Kedi, Köpek Kuzu İnek ve Kuş
Kuş deyince mavikuş gelmesin aklınıza sadece onlarla kuş seven derneği var
ve inanılmaz bir hobi. Kuşları tanımak ve bilmek apayrı bir doğa farkındalığı.
Batı ülkelerinde yarasaların yuvası olan yerlere Rüzgar Türbinleri dikmek için
izin verilmediğini biliyor muydunuz?
Almanya’da okullarda doğabilim dersinde kuşları çocuklar tanısınlar diye
bilenlerle (ornitologlarla) yürüyüşlere çıkartılır. Bizde ise bilhassa sokak
kedilerinden dolayı kuş sayısı azalıyor. “Kargadan başka kuş bilmem bir de
güvercin, eh biraz zorlayınca martı” eğer bir sahile yakın isen.
Nüfusun %80 in kentlerde oturuyor ve kedi köpeklere bebek muamelesi
yapılıyor. Köpek maması diyince birileri tüylerim diken diken oluyor. Yal
veya yem denir gelişmiş lisanlarda. Mama deyince bebek çağrıştırıyor ve
hoşgeldin doğadan kopuk doğa özlemi veya ayol insancıllığı!
Kedi ve köpeklere nüfus cüzdanı verilmeli ve sahipleri vergi ödemeli diye
düşünüyorum! Haydin yeni seçilmiş belediye başkanları, hem de size bir
gelir kaynağı!
Biz köylülere gücünüz yetiyor, şu şehirlilere de kimlik yaptırın da göreyim
sizi. Tarımda dünyanın en pahalı mazotunu biz tüketiyoruz, siz şehirlilere
park yapıyorsunuz . Kedi kopek de gidip oraya pisliyor. Hem de uzun
borularla bizim suyumuzu da şehirlere taşıyorsunuz!
Kedi Köpeklere kimlik!
Bakınız Kedi Köpek Zürafa vs Siz okuyup dönene kadar ben buradan bir
yere ayrılmayacağım. (http://mahmuttolon.wordpress.com/2014/02/15/
zurafaya-kiymayin-veya-laponya/#more-1820)

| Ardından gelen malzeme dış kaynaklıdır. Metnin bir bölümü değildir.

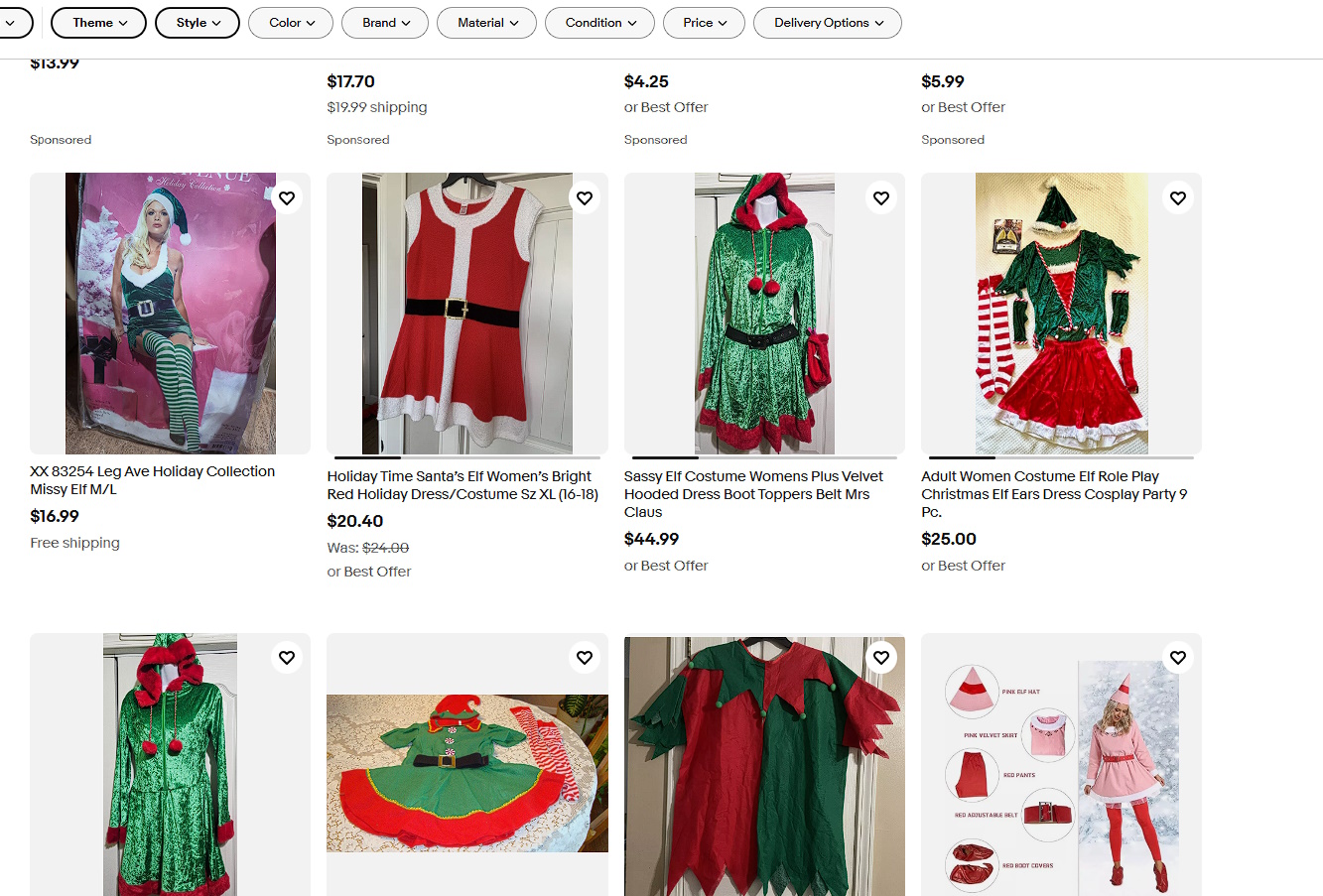Viewport: 1323px width, 896px height.
Task: Save the pink elf costume set via heart
Action: (x=1178, y=658)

Hem kedi hem köpek hem kuş ve hem de balık besledim. Ama küçük baş
hayvanım ve büyük baş hayvanım da oldu. At yetiştirdim. Bir dönem de
besicilik yaptım.
Hayvancılık yapanın da bakış açısını anlamak gerek: Keçi ve Koyun ara sıra
otun büyümesi için parsellenmiş meralarda otlatılacak ya da yakın tarlalardan
alınacak ürün ile beslenecek. En kolay ve bedavası ise komşunun tarlasında
otlatmak. Komşu ise beziyor ve zarardan şikayetçi. Bu küçük baş hayvan ile
mücadele en kararlı çiftçiyi bile bezdirecek boyutta. Dev fabrikalarda kısmen
yurtdışından gelen yem ile hayvanı beslemek ise apayrı boyutta bir karbon
yükünü beraberinde getiriyor.
İneklere koyunlara iki küpe taktırmak hem ayıp hem günah!
AT (Avrupa Topluluğu) içinde de tarım bürokrasisi trajikomik boyutlarda.

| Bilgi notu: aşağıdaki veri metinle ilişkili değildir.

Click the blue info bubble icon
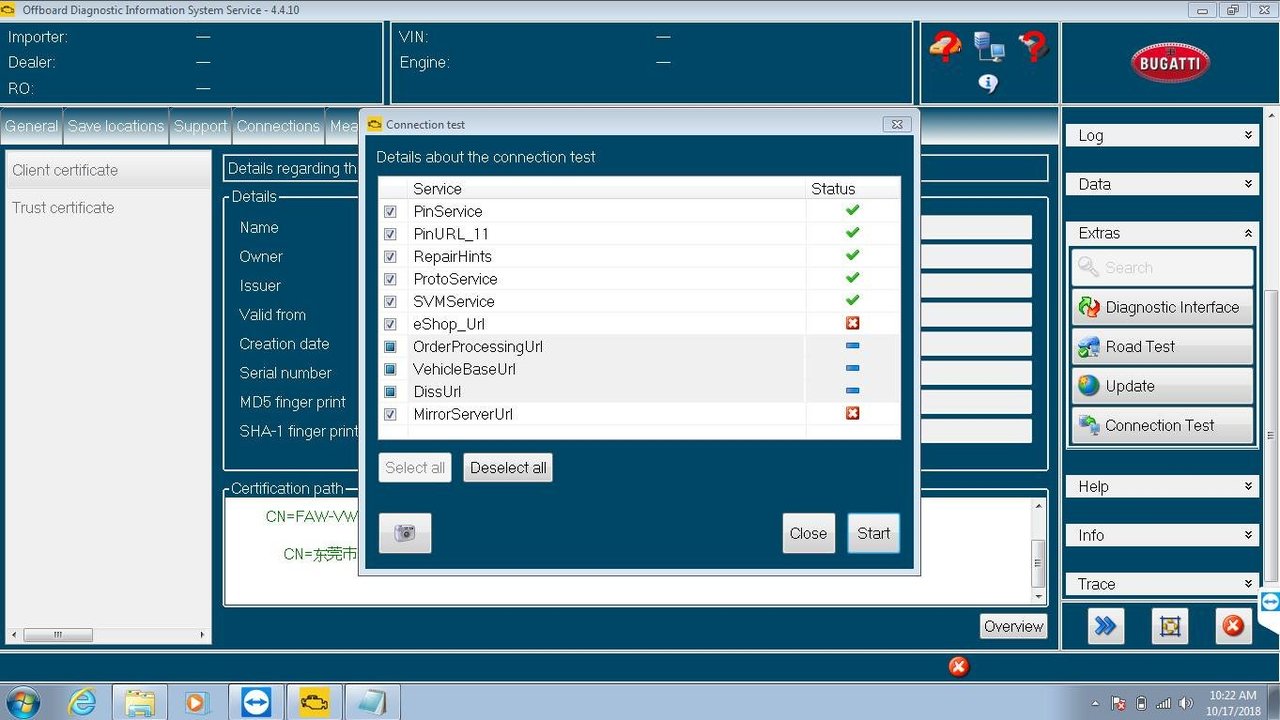The image size is (1280, 720). pos(988,83)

Acil çözüm için çalışılması gereken bir konu bu : rahmetli Sakıp Sabancı’nın
deyimi ile “Üretenler ve Yiyenler!” arasındaki ilişki.
Hayvancılıkta Devlet bizdeki ineklere iki küpe taktırıyor. Batı ülkelerinde
kısmen üç küpe (farklı numaralar ile) taktırıyorlar zavallı ineklere!
Allah rızası için tek küpe taktırın ve kırtasiyenizi o tek numara üzerinden
yönlendirin bu bilgisayar çağında. İlla bizim batıyı örnek almamız diye de bir
şart yok , biz de kırtasiyeyi azaltarak onlara örnek olabiliriz. Değerli genç
meslektaşım Mehdi Eker umarım böyle bir reforma önayak olur.